- _Esercizi e compiti_:
1. Trascrivi fedelmente il brano sulla Formula 1, iniziando dalle parole "Cioè, stiamo scherzando?" e fermandoti dopo "distruggere questo Sport?".
2. Nel brano sulla Formula 1, che cosa erano le gomme "Monsoon" lanciate da Bernie Ecclestone?
3. Prosegui il brano sulla Formula 1 a partire dalla sua ultima frase.

- _Estratto del testo_:
════════════════

Vedete, è proprio la filosofia, l’environment, l’aria che si respira che hanno ormai qualcosa di ideologicamente sbagliato, di andato a male, di patinatamente marcio. Sento descrivere da sedicenti esperti le problematiche della guida, il senso della sfida, il contesto di gara e piovono frasi che trasudano titanica drammaticità, pericoli maligni che incombono, sfide quasi gigantesche che questi poveri ragazzi sono costretti a lanciare in un mondo cattivo sottoposto a un destino bastardo porco...
Cioè, stiamo scherzando? I livelli di sicurezza sono ai massimi immaginabili, si corre in condizioni di rischio ultraragionevole e in situazioni esponenzialmente bonificate, tranquillizzate e sverminate rispetto financo al passato recente e ancora non va bene? Perché continuate a distruggere questo Sport?
La F.1 si chiama 1 perché poi non c’è altro. La lotta è e deve essere estrema, sotto ogni punto di vista. La F.1 è come la vita: vivendo e correndo può succedere di tutto. Conosco una signora ottantenne che andando a messa s’è rotta un femore al momento della comunione, perché una sua amica è scivolata prendendo l’ostia e franandole addosso a forbice. Capita. C’est la vie. Ma non per questo d’ora in poi ci si comunicherà in fila al ralenty, tutte pregando dietro a Bernd Maylaender.
A me la F.1 delle diecimila precauzioni e delle mille paure non piace. Di più. Mi fa un tantino schifo. Qualche lustro fa Bernie Ecclestone aveva lanciato le gomme “Monsoon”, ossia una mescola ognitempo con la quale si poteva correre perfino in caso di alluvione, fortunale o blizzard di neve. Perché giunti a una certa ora, bisogna avviarsi, punto, visto che il Motorsport non è disciplina per partenti riluttanti, ma per gente che a un certo punto ci dà del gas. Se dimentichiamo questo, non siamo da Montecarlo ma da Montecurling, con tutto il rispetto per il curling che è uno Sport meraviglioso e per puri ultraprecisi ma non altrettanto per duri, ecco, né tantomeno per gente dotata di piede pesante e pelo sullo stomaco. E neanche voglio dare ascolto alla voce che gira nell’ambiente, la quale dice birichina che in realtà a Montecarlo sarebbe stato il semaforo a far le bizze, prendendo poi la scusa dell’acqua per salvare la faccia del via rimandato. No, non voglio neanche approfondire, per carità.

════════════════

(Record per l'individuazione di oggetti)
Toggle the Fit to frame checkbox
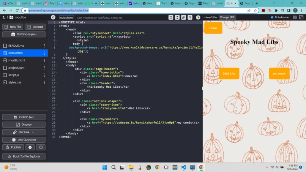 [272, 17]
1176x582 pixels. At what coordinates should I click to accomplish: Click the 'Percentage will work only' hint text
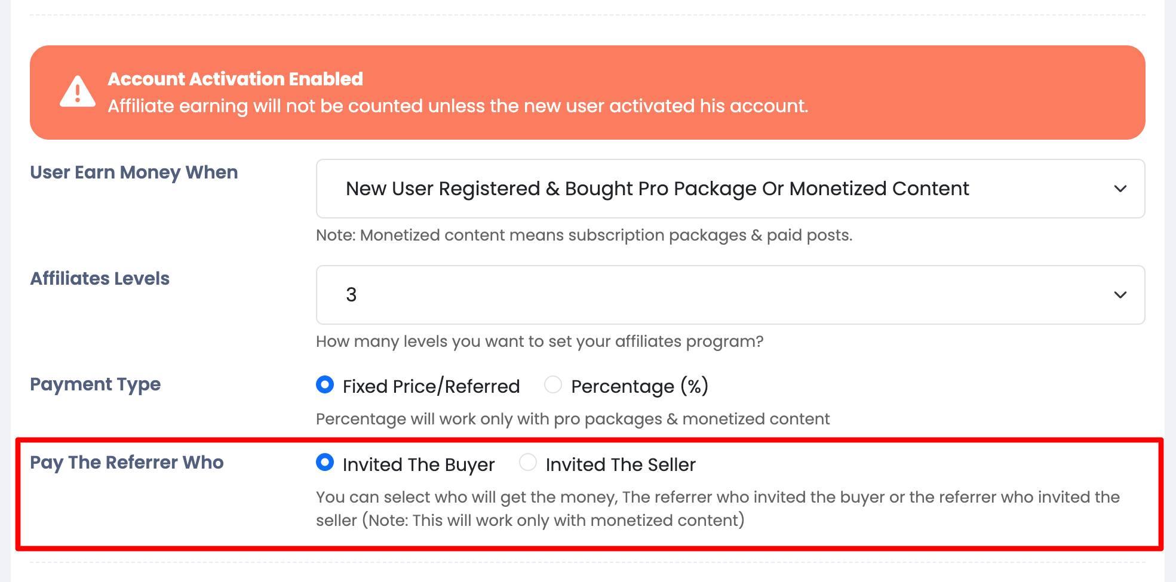coord(572,419)
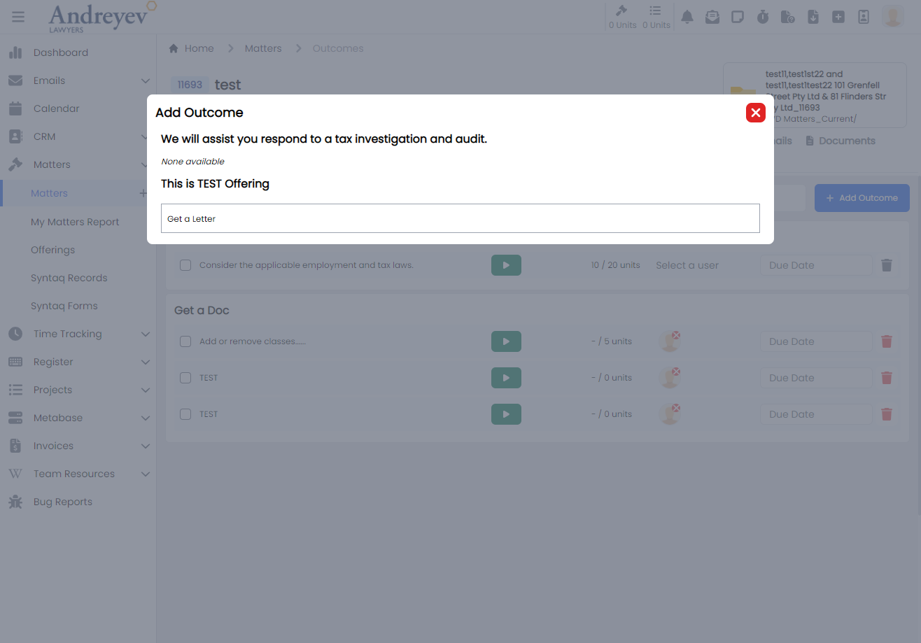Check the 'Consider the applicable employment' task checkbox
Screen dimensions: 921x643
click(185, 265)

════════════════

- _Soluzioni per esercizio_:
1.
Cioè, stiamo scherzando? I livelli di sicurezza sono ai massimi immaginabili, si corre in condizioni di rischio ultraragionevole e in situazioni esponenzialmente bonificate, tranquillizzate e sverminate rispetto financo al passato recente e ancora non va bene? Perché continuate a distruggere questo Sport?

2. Una mescola ognitempo con cui si poteva correre perfino in caso di alluvione, fortunale o blizzard di neve.

3.
Piuttosto, di quelle due righe bruciate in uscita pit-lane dai due Red Bull Boys, chi più chi meno, tra Perez e Verstappen, ne vogliamo parlare? No, dico, ma con che faccia la Federazione disciplina la F.1, proponendo ad ogni Gran Premio le stesse regole applicate però di volta in volta in modo diverso? Che tipo di certezza del diritto vige in F.1? Quale chiarezza esiste e persiste, nello sport più estremo, costoso e lussuoso del pianeta?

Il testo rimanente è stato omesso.